# WHAT THE TASK REQUIRES:
Please duplicate the records from the start through the line containing "pos(858,451)", with both ends included.

====== LISTED RECORDS ======

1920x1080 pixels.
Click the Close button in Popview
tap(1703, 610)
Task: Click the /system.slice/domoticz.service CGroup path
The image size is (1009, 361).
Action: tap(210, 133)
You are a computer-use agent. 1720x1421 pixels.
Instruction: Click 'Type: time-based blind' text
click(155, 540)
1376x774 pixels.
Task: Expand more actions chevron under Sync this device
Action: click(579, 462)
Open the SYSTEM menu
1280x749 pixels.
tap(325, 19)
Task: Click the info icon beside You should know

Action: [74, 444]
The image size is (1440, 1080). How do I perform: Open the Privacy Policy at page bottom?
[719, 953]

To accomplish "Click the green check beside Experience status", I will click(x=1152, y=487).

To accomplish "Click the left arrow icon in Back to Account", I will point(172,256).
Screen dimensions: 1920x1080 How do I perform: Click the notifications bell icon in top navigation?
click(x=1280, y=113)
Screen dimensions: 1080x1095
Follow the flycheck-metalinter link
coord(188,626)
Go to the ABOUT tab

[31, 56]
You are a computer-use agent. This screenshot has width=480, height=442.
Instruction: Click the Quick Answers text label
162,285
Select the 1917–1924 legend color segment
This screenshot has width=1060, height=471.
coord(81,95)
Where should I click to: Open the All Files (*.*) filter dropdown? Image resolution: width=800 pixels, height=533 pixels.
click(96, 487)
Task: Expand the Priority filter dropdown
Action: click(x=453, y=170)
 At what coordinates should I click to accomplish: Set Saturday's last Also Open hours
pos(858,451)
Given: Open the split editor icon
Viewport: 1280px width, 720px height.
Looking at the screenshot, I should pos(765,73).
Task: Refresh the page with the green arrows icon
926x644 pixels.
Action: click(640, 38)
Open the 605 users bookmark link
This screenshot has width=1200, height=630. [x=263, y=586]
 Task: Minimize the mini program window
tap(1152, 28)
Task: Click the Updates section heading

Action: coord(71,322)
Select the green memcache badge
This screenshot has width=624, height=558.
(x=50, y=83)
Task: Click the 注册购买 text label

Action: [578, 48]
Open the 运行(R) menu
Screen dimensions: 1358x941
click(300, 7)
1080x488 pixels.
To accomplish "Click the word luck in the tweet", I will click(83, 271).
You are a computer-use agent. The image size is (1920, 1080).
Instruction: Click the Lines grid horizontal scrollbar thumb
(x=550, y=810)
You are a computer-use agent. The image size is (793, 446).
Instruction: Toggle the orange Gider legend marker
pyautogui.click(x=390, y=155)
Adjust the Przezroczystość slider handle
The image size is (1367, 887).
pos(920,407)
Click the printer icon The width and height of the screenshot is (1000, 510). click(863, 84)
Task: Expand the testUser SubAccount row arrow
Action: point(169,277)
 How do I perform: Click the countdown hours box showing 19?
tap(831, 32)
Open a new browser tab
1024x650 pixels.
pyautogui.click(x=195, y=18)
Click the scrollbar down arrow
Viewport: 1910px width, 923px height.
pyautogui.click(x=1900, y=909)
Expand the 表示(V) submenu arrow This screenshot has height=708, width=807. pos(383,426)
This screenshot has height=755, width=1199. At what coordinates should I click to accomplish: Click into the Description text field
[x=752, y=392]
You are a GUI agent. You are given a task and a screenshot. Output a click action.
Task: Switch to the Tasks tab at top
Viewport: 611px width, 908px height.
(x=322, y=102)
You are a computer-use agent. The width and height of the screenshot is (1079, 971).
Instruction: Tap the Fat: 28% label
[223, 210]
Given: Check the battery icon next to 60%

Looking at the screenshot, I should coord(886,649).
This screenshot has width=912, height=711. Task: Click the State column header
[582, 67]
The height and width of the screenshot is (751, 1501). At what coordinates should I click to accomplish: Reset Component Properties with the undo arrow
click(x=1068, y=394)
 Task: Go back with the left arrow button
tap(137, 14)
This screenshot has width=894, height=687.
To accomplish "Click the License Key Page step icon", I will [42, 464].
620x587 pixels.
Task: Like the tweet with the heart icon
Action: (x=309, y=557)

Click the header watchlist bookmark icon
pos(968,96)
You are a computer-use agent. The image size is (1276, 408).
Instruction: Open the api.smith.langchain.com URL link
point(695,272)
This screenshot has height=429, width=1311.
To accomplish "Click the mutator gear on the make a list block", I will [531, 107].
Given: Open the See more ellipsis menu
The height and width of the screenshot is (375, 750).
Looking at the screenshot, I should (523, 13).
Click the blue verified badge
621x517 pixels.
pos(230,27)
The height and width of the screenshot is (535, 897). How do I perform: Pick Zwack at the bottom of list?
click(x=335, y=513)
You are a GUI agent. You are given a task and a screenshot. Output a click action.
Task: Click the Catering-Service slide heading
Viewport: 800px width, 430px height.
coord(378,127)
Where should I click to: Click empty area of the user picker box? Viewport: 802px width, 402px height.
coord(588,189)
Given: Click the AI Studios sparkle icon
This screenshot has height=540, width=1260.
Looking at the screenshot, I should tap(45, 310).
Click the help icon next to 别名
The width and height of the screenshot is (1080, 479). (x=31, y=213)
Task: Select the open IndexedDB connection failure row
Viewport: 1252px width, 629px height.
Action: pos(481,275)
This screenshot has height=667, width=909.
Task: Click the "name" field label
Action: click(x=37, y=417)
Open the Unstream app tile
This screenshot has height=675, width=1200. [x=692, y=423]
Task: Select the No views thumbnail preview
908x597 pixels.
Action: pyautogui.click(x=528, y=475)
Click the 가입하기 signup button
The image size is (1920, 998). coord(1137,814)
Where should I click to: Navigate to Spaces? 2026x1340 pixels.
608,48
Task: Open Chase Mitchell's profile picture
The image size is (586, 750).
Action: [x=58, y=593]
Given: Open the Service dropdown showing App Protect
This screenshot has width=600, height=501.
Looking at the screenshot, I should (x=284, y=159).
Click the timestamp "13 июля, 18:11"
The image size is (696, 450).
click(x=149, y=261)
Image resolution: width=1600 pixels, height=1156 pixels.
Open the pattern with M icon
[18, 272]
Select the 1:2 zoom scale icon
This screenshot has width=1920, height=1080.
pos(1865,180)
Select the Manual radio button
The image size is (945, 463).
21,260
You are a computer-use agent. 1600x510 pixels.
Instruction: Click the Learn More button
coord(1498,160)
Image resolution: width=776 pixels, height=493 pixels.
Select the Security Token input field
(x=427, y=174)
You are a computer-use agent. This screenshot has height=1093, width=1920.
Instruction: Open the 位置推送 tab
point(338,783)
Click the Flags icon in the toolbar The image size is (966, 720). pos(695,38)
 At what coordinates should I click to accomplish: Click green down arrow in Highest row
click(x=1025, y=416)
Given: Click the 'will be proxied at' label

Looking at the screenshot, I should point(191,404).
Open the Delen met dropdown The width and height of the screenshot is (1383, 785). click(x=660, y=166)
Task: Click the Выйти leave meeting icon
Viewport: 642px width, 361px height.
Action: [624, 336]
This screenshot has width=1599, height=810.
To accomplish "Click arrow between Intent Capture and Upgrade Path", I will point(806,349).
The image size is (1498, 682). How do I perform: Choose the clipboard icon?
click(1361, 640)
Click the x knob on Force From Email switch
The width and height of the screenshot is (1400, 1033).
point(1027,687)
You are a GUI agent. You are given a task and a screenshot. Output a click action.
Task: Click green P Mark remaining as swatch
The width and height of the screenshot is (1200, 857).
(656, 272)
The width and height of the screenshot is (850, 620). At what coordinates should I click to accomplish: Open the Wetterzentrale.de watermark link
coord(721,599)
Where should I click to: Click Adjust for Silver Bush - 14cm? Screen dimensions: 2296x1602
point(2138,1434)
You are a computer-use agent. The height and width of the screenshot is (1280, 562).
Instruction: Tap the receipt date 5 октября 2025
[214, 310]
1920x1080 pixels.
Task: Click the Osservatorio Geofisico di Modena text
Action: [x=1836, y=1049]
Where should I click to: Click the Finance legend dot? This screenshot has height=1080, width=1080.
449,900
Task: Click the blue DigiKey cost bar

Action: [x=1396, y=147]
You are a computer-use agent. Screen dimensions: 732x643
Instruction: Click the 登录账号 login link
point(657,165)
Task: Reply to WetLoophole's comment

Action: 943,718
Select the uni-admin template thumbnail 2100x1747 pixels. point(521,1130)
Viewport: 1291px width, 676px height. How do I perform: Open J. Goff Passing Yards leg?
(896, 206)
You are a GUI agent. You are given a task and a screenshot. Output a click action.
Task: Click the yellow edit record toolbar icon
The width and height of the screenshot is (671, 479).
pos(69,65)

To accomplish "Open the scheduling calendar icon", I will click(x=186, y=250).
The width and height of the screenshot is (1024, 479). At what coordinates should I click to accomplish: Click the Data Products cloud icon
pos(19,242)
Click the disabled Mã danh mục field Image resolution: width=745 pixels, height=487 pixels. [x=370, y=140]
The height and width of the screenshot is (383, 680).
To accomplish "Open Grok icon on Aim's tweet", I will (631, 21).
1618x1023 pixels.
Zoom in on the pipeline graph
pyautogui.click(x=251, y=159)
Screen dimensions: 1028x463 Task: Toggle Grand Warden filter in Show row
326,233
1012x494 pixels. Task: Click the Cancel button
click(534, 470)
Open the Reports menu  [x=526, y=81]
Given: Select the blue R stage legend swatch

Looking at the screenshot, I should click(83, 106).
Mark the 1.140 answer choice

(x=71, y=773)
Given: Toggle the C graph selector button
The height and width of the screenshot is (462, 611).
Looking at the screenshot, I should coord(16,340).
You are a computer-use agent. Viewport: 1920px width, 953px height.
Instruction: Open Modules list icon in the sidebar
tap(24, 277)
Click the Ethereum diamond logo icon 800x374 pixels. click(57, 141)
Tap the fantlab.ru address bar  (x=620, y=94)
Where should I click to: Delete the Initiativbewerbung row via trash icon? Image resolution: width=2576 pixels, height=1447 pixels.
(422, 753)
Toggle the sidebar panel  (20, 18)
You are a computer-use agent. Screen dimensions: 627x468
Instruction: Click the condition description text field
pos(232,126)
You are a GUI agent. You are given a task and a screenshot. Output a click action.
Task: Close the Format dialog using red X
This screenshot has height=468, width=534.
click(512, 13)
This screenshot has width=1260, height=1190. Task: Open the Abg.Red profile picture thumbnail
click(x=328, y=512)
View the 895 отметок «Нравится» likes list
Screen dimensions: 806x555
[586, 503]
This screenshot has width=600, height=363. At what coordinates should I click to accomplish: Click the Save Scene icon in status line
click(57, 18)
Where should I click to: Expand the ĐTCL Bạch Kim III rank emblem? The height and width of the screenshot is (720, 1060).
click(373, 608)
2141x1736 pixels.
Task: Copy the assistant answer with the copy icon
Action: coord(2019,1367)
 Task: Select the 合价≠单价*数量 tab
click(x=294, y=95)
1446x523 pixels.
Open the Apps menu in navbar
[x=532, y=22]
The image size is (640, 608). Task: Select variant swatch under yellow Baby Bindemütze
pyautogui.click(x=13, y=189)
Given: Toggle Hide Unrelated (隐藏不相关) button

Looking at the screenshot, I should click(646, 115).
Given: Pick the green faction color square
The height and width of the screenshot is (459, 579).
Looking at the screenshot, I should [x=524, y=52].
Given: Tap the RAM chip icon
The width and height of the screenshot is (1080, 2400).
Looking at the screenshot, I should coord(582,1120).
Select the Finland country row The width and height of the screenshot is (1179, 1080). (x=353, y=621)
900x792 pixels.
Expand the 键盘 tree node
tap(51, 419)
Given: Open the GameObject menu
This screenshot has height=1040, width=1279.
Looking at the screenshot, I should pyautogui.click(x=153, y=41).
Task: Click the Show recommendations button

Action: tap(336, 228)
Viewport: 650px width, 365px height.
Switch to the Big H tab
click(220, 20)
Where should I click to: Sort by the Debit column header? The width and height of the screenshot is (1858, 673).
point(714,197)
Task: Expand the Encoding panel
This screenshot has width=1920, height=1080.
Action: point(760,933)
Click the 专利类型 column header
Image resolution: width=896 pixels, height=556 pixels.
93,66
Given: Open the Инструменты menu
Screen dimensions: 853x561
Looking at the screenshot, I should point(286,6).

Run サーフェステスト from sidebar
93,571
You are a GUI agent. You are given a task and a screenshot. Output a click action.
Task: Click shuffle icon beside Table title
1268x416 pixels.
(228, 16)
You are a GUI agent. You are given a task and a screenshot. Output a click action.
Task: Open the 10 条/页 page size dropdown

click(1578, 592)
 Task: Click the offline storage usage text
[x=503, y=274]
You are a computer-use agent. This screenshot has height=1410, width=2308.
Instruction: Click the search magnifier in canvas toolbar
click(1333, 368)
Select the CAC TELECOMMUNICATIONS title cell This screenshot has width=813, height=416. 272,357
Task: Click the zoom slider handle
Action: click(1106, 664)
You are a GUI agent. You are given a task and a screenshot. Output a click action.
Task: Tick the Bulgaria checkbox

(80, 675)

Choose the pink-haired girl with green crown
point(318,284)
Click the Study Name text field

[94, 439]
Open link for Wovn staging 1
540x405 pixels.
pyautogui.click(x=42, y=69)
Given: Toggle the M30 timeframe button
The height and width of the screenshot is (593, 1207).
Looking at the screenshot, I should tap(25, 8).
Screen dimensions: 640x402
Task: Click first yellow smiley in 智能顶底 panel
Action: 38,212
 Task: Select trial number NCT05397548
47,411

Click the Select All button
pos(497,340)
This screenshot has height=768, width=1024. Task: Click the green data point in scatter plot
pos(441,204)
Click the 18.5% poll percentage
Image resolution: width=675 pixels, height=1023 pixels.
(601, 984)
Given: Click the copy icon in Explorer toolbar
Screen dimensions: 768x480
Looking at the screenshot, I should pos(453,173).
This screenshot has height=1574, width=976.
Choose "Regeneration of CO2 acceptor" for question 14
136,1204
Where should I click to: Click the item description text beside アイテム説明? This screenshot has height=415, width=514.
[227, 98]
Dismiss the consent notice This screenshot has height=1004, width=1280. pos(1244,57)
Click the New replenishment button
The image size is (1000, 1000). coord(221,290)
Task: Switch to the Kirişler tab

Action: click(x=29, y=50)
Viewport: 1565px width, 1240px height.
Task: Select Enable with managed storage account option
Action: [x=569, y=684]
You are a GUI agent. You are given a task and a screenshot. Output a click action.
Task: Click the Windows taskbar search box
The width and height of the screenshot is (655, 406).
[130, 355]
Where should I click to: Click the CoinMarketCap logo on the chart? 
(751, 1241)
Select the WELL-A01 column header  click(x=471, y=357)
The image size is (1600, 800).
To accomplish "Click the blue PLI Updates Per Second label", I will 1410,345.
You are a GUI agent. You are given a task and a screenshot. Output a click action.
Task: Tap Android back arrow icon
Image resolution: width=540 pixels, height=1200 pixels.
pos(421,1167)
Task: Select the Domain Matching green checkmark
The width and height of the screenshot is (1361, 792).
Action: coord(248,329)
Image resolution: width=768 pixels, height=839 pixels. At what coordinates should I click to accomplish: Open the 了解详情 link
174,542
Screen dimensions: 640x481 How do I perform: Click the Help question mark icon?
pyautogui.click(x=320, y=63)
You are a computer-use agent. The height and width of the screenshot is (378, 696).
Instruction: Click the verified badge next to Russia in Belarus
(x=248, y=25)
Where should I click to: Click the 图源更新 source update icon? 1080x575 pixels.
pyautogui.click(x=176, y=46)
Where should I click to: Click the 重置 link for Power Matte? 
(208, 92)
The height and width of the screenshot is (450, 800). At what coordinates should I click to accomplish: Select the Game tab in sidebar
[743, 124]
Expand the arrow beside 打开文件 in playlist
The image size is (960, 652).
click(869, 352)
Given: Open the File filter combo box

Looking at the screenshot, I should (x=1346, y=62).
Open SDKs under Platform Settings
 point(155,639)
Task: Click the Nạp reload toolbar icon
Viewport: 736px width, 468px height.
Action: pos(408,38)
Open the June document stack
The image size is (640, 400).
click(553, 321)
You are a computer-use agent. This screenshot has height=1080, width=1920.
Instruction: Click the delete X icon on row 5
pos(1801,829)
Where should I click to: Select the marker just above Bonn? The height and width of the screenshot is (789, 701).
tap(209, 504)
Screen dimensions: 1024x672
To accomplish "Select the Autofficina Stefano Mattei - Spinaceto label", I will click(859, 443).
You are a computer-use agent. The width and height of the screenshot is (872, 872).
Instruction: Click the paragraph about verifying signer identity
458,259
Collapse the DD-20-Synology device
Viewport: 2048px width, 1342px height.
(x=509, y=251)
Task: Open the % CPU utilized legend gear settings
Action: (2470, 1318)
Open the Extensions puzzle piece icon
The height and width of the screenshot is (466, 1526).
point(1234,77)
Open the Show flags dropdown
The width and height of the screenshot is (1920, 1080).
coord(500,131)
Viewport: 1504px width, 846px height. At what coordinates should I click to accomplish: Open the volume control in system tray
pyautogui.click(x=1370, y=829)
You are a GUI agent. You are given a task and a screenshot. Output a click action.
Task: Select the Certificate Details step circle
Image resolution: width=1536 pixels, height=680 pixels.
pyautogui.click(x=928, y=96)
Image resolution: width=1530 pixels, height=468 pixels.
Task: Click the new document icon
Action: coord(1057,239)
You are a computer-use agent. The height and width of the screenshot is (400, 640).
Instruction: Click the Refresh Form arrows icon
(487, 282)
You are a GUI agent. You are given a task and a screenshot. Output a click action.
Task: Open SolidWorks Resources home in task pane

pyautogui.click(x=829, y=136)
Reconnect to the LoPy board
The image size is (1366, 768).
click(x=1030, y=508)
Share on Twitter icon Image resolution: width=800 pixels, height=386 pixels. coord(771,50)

======

# OUTPUT OF THE TASK:
1920x1080 pixels.
Click the Close button in Popview
tap(1703, 610)
Task: Click the /system.slice/domoticz.service CGroup path
The image size is (1009, 361).
Action: tap(210, 133)
You are a computer-use agent. 1720x1421 pixels.
Instruction: Click 'Type: time-based blind' text
click(155, 540)
1376x774 pixels.
Task: Expand more actions chevron under Sync this device
Action: click(579, 462)
Open the SYSTEM menu
1280x749 pixels.
tap(325, 19)
Task: Click the info icon beside You should know

Action: [74, 444]
The image size is (1440, 1080). How do I perform: Open the Privacy Policy at page bottom?
[719, 953]

To accomplish "Click the green check beside Experience status", I will click(x=1152, y=487).

To accomplish "Click the left arrow icon in Back to Account", I will point(172,256).
Screen dimensions: 1920x1080 How do I perform: Click the notifications bell icon in top navigation?
click(x=1280, y=113)
Screen dimensions: 1080x1095
Follow the flycheck-metalinter link
coord(188,626)
Go to the ABOUT tab

[31, 56]
You are a computer-use agent. This screenshot has width=480, height=442.
Instruction: Click the Quick Answers text label
162,285
Select the 1917–1924 legend color segment
This screenshot has width=1060, height=471.
coord(81,95)
Where should I click to: Open the All Files (*.*) filter dropdown? Image resolution: width=800 pixels, height=533 pixels.
click(96, 487)
Task: Expand the Priority filter dropdown
Action: click(x=453, y=170)
 At what coordinates should I click to accomplish: Set Saturday's last Also Open hours
pos(858,451)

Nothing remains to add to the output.